California State Legislature
- Introduced: 3 November 1914; 110 years ago
- Signed into law: April 7, 1913
- Governor: Hiram Johnson

Status: Current legislation

= Red Light Abatement Act =

California legislation

The Red Light Abatement Act is a vice law in California that was intended to curtail or eliminate prostitution. The Act was passed by the California legislature and signed by Governor Hiram Johnson in 1913, and became effective on 3 November 1914. Under the Act, brothels around the state were eventually shut down. The legislation was modelled on the liquor laws that had originated in Iowa.

The law was opposed by some California residents who gathered signatures for a veto referendum, 53% of voters voted yes and the new act became law.

The Act stated "every building or place used for the purpose of prostitution, and every building or place in or upon which acts of prostitution, are held or occur, is a nuisance which should be enjoined, abated, and prevented, and for which damages may be recovered." By 1920, 33 states has passed similar legislation.

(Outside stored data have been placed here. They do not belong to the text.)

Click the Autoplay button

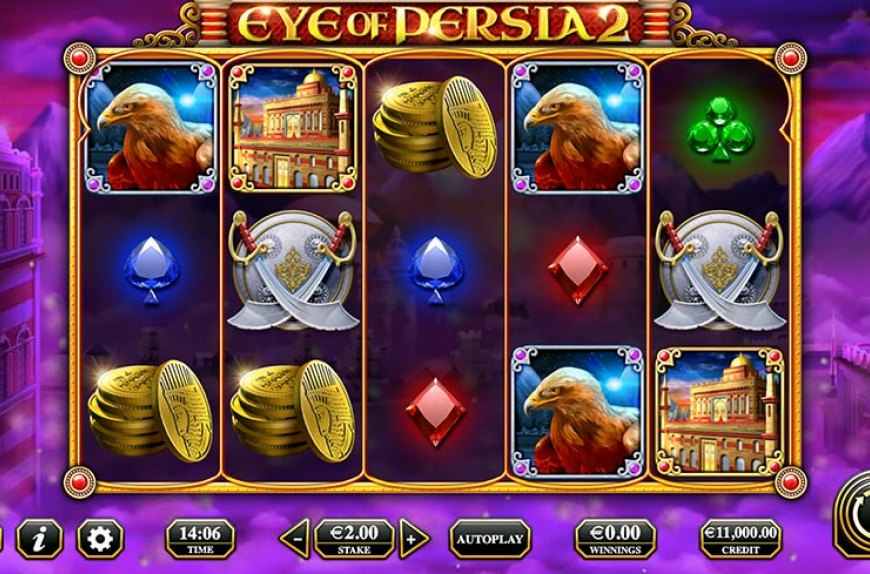pyautogui.click(x=490, y=539)
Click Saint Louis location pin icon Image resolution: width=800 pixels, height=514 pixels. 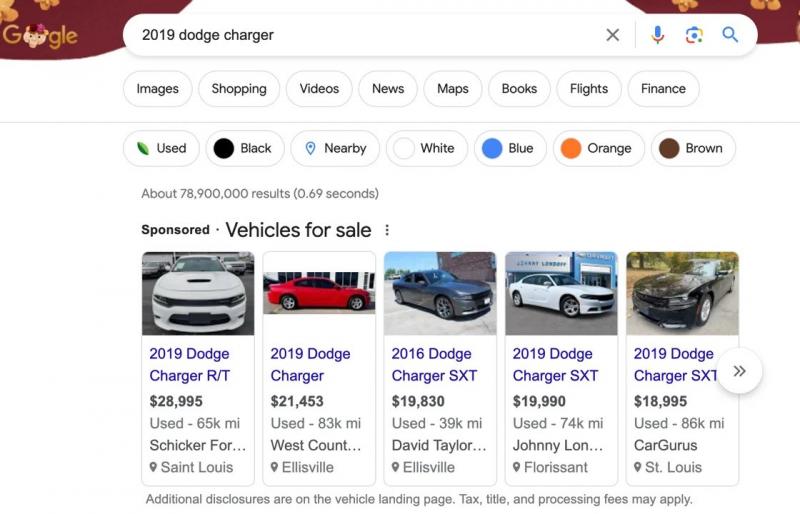point(154,468)
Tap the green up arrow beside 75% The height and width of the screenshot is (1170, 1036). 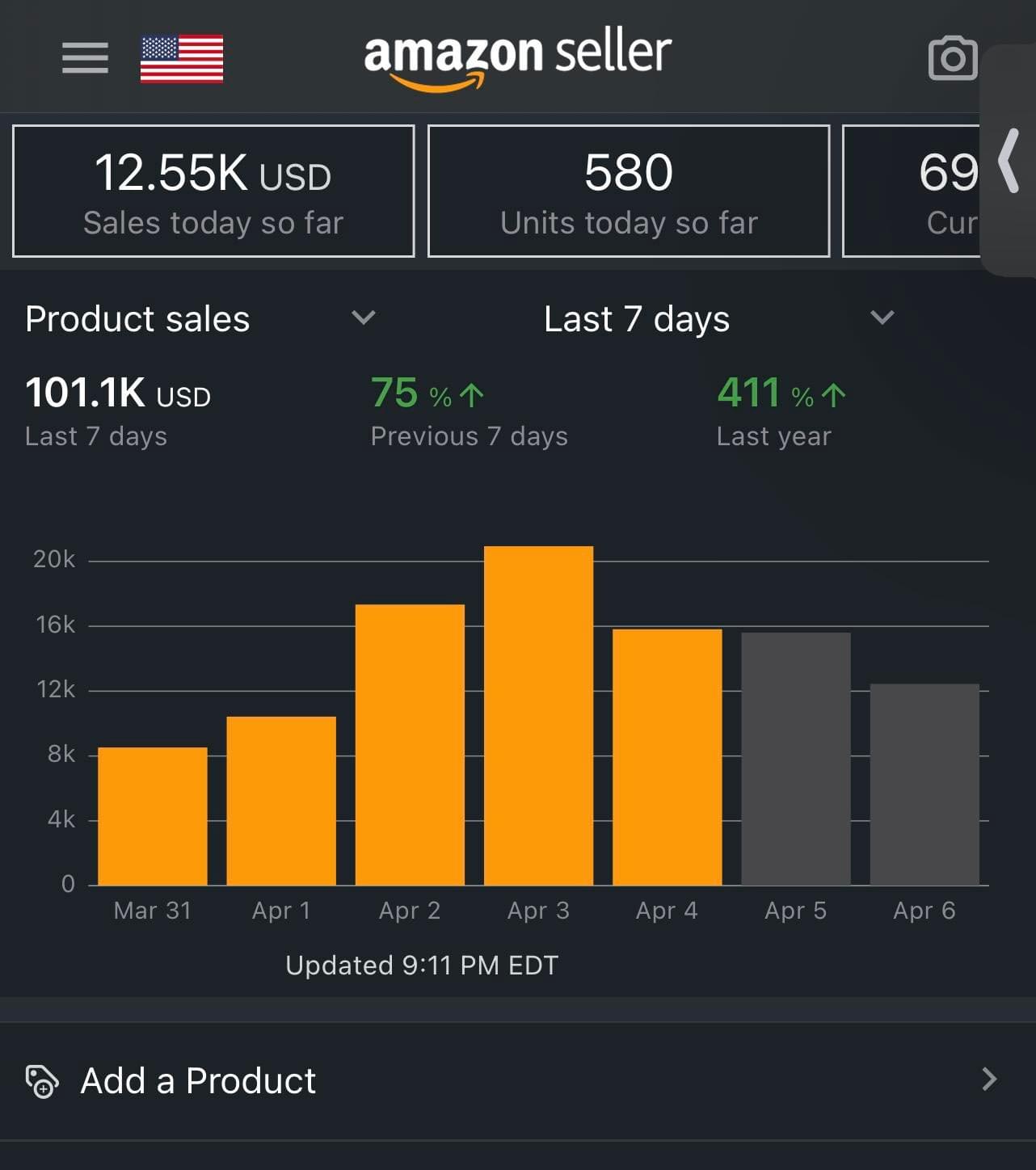(x=471, y=394)
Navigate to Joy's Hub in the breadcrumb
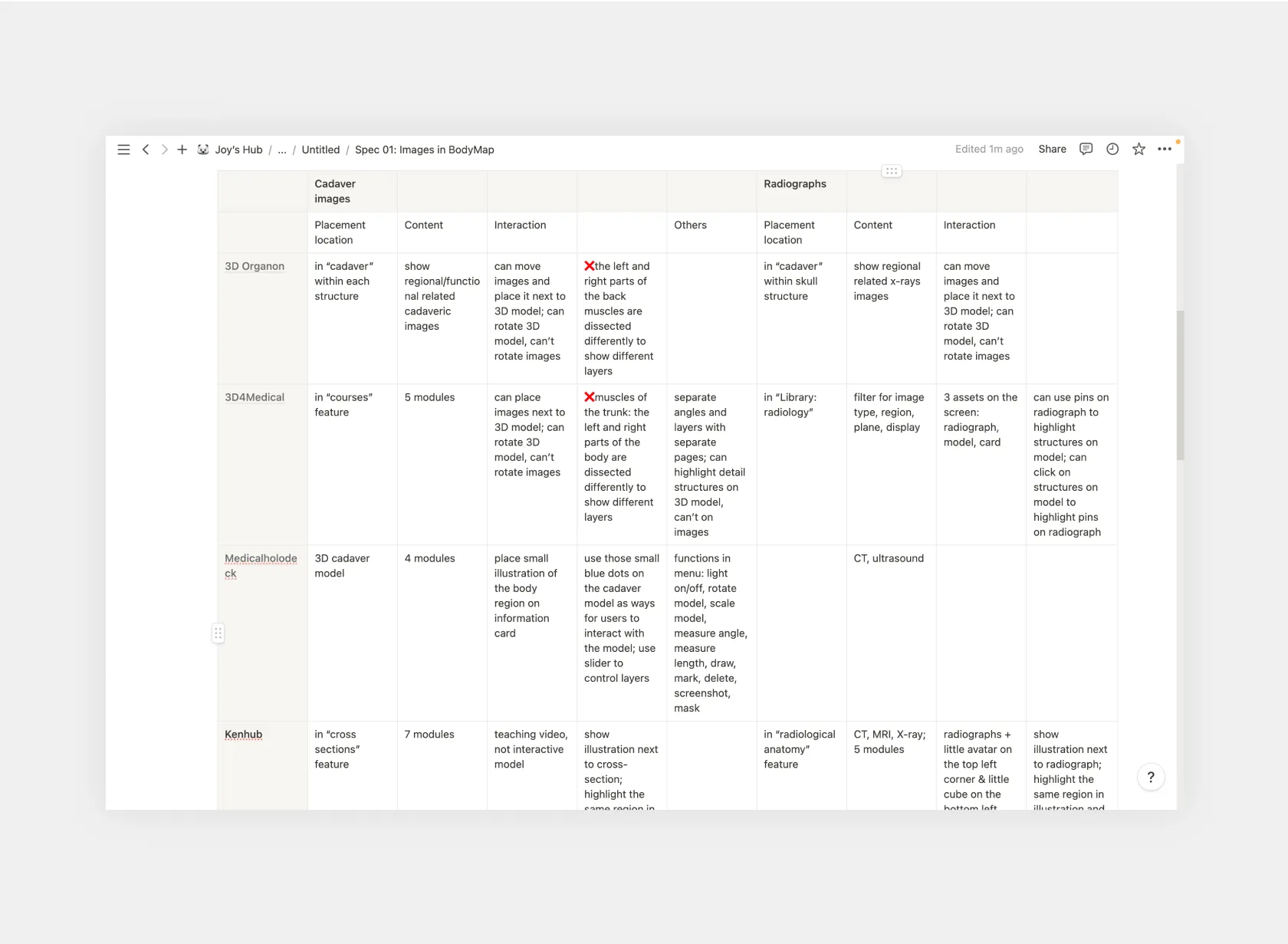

Under the act owners of the buildings where prostitution takes place are fined by the city. This led many property owners to be more vigilant of the activity which took place in their buildings, as well as to institute discriminatory renting practices, such as not allowing single women to rent a first floor apartment. In some places, women could not rent an apartment at all. As a result, prostitution moved to the streets, making the practice more dangerous.

After many years, most red light districts ceased to exist under this act.

The legislation was still in use in 2018, when it was used to shut down San Jose massage parlors run by Hung Nguyen.